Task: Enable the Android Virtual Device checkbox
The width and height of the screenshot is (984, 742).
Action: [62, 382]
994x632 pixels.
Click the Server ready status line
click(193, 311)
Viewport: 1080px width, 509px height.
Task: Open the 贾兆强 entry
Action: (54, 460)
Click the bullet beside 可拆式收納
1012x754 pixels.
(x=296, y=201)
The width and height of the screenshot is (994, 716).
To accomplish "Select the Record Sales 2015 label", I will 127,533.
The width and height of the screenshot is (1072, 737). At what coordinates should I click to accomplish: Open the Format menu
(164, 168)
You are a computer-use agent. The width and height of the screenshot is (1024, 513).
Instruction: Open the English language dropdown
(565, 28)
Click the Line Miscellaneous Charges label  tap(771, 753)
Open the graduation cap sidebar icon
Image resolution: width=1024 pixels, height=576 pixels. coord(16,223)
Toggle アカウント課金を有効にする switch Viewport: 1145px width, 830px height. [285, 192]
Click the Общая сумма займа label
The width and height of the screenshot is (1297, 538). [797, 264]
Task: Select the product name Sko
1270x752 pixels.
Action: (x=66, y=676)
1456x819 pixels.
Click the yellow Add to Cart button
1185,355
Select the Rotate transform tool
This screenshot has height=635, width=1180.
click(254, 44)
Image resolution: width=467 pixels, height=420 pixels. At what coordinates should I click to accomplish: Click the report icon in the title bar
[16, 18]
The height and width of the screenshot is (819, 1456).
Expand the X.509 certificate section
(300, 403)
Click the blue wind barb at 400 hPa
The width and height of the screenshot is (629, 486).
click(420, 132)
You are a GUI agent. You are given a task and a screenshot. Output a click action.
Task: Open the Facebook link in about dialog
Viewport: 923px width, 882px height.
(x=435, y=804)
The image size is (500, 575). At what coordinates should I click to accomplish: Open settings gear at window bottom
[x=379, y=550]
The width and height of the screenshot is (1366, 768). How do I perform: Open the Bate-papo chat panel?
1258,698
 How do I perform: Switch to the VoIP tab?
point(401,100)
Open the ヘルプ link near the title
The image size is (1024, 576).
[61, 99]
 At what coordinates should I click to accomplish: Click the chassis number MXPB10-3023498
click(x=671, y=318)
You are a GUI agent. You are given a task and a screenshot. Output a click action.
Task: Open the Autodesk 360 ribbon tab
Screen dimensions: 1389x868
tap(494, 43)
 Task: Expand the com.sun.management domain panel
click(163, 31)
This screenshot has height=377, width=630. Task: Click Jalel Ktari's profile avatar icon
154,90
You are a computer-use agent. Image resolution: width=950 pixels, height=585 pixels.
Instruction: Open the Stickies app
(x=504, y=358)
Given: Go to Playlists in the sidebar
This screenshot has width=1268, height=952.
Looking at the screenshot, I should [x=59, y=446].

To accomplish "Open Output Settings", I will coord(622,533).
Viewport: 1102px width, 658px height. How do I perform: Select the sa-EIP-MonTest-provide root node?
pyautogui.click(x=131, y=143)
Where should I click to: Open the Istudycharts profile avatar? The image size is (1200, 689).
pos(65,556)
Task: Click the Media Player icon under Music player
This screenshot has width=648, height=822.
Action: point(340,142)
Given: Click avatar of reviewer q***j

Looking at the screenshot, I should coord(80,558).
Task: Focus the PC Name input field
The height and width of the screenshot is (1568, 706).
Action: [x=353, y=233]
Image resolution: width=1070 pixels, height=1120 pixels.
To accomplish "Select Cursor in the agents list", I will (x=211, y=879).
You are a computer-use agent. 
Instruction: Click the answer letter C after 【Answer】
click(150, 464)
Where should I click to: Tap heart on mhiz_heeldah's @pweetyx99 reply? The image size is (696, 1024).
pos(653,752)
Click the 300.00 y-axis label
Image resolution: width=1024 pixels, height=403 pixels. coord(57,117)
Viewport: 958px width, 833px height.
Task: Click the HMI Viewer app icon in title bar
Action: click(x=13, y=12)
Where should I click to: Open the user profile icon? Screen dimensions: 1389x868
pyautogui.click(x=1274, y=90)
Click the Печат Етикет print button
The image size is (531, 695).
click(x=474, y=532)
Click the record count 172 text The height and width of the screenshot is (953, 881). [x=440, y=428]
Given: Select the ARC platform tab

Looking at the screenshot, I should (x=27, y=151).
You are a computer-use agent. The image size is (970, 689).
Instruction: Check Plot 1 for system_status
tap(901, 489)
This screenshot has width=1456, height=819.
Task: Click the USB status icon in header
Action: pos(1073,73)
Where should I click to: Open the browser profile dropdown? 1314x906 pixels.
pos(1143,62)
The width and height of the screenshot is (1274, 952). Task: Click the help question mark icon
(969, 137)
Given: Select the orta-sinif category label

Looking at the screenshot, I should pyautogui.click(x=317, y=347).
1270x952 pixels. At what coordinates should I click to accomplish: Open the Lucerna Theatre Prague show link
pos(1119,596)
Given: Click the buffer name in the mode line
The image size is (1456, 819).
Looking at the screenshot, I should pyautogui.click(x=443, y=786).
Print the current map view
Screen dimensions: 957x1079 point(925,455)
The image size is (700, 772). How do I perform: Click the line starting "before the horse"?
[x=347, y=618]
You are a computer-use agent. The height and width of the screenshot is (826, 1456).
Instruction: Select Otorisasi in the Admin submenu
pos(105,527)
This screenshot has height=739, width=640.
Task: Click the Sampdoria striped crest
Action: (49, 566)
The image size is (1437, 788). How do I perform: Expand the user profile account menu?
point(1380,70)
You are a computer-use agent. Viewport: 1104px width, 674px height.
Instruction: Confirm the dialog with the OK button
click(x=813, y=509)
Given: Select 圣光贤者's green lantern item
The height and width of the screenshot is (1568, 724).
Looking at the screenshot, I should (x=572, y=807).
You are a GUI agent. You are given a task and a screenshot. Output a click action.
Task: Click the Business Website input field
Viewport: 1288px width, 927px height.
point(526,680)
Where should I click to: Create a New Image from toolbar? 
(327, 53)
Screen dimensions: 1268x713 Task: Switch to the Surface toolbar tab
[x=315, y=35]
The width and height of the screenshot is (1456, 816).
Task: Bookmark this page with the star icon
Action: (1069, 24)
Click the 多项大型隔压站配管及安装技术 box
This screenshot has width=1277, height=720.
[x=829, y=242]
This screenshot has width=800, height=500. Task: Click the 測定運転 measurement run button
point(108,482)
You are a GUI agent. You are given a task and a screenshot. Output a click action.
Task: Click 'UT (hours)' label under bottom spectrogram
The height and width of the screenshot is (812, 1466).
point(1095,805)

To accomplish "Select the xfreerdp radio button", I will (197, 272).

┄┄┄┄┄┄┄┄┄┄┄┄┄┄┄┄┄┄┄┄

## WHAT IS NEEDED
Rewrite the lines starting with the line that contains "Given: Select the ARC platform tab" and going on through the line that contains "Screen dimensions: 957x1079 point(925,455)", changing "profile dropdown" to "account menu" and leaving everything else unchanged.

## REPLY
Given: Select the ARC platform tab

Looking at the screenshot, I should (x=27, y=151).
You are a computer-use agent. The image size is (970, 689).
Instruction: Check Plot 1 for system_status
tap(901, 489)
This screenshot has width=1456, height=819.
Task: Click the USB status icon in header
Action: pos(1073,73)
Where should I click to: Open the browser account menu? 1314x906 pixels.
pos(1143,62)
The width and height of the screenshot is (1274, 952). Task: Click the help question mark icon
(969, 137)
Given: Select the orta-sinif category label

Looking at the screenshot, I should pyautogui.click(x=317, y=347).
1270x952 pixels. At what coordinates should I click to accomplish: Open the Lucerna Theatre Prague show link
pos(1119,596)
Given: Click the buffer name in the mode line
The image size is (1456, 819).
Looking at the screenshot, I should pyautogui.click(x=443, y=786).
Print the current map view
Screen dimensions: 957x1079 point(925,455)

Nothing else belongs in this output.